ETL using Shell Scripts

ETL using Shell Scripts

  1. Connecting to Postgres and Create a Table

    Here I have created ETL Pipeline in a Postgres docker container. To install and run postgres container you can follow Postgres Connection with Docker.

    Create a Database in postgres and a table where we will load data at the end.

          psql --username=postgres --host=localhost
          /c template1;   
          CREATE TABLE access_log(timestamp TIMESTAMP, latitude float, 
          longitude float, visitor_id char(37));
    

    After creating database name as template1 and table name as access_log.

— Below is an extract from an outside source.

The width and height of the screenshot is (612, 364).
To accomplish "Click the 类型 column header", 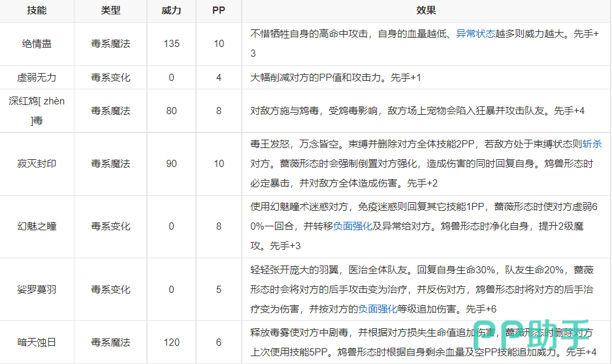I will 110,11.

We will quit the postgres shell.

  2. Create a new file named shell-access-log.sh.

    touch shell-access-log.sh

  3. Download the gzip file and unzip file.

      wget "https://cf-courses-data.s3.us.cloud-object-storage.appdomain.cloud/IBM-DB0250EN-SkillsNetwork/labs/Bash%20Scripting/ETL%20using%20shell%20scripting/web-server-access-log.txt.gz"
      gunzip -f web-server-access-log.txt.gz
    

4. Extract Phase

In shell-access-log.sh file write a script to extract the data from gz file and get .txt file.

The columns in the web-server-access-log.txt file are delimited by ‘#’.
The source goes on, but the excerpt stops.